Prior to TwinGate we used the EC2 Bastion to only open up SSH to specific IP addresses, who then would use SSH keys to access the RDS resource.

I would like to get rid of the IP whitelist restriction and just allow open IP whitelist 0.0.0.0 on port 22, just like I do for urls behind ports 80/443 on Twingate.

However, TwinGate client connection does not seem to be required to access port 22 and reach the url of this RDS resource.

What is the best way to implement TwinGate to restrict access to an RDS dB on a private subnet behind a EC2 bastion in AWS?

Figured it out. The client software for connecting to the dB server was still using SSH Tunneling and bypassing any TwinGate connection. (although not sure why?)

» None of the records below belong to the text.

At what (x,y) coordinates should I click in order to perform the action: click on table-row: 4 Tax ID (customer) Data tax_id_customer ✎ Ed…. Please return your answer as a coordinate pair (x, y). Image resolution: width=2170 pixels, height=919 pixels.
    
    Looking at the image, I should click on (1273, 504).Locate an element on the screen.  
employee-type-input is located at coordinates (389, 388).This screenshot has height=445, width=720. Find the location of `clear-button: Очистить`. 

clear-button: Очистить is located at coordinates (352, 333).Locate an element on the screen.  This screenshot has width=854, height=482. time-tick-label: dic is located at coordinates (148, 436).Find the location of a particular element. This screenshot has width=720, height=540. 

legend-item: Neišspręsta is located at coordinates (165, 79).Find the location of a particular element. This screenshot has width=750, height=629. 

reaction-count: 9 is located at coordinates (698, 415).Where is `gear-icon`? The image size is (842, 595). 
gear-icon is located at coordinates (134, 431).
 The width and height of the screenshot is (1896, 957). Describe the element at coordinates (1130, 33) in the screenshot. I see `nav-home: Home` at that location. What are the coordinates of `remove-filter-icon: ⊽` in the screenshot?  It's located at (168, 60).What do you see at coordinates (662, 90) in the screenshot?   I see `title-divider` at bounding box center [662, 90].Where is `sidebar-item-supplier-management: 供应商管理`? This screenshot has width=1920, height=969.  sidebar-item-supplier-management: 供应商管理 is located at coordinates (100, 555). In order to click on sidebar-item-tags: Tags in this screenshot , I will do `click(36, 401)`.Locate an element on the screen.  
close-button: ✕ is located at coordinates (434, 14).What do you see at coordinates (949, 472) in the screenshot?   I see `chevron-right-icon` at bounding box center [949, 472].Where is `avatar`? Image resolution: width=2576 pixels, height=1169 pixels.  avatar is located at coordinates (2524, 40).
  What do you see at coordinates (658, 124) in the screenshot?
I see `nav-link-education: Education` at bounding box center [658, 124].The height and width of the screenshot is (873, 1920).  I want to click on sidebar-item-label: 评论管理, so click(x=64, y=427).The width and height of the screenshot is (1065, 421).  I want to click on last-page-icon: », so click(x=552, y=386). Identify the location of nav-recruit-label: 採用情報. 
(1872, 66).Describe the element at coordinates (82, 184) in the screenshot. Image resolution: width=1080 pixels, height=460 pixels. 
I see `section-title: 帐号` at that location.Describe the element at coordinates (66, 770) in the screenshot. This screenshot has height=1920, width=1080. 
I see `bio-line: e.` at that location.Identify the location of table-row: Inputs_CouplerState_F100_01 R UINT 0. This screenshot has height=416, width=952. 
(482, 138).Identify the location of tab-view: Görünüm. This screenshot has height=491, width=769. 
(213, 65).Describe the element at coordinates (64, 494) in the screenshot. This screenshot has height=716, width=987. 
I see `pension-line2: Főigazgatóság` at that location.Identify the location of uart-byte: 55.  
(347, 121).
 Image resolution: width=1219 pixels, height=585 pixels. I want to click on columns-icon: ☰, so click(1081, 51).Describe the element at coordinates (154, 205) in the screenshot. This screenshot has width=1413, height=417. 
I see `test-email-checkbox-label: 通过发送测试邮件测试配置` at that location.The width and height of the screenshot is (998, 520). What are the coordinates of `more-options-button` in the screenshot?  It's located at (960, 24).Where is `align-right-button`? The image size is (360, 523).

To enable TwinGate to solely regulate the connection to the RDS resource, I had to turn off Bastion access on port 22 and stop using the SSH Tunneling connection in the dB client software.

So I guess my next question is which is more secure?

  1. TwinGate regulating ZTNA through standard connection or…
  2. Open port 22 to 0.0.0.0 and use SSH tunneling or…
  3. Manage whitelisting allowed IPs to port 22

Hey Stew,

I know you don’t advertise, but thanks for sharing what you found!

Theoretically, if you have a Twingate connector that can access the RDS server, the only IP you should have to whitelist on the RDS server should be the IP of the Twingate Connector itself ie:

RDS Host: x.x.x.x
Connector: y.y.y.y

If you only allow traffic to the RDS Host via the Twingate connector IP, than the ONLY way you can access that at all is if the user is A) connected to Twingate, and B) given access to the RDS resource within your Twingate access configuration.

They would then just need to be signed in to Twingate, and connect to y.y.y.y, and Twingate does the rest, with absolutely no exposure of your RDS to to the outside world.

The connector would essentially take the place of your bastion host but without any actual tunnelling requirements or anything like that.

Hope this makes sense, let me know if I’m totally off base/misunderstanding your situation!

Thanks,

-arthur

Arthur,

Thanks. The RDS whitelist was already setup for the Bastion to route between the public and private subnets.

What was confusing was having SSH Port 22 open on the bastion AND using SSH tunneling bypassed any ZTNA controls TwinGate has in place.

Once I disable Port 22 AND switch OFF the dB client using SSH Tunneling, TwinGate behaved as you describe.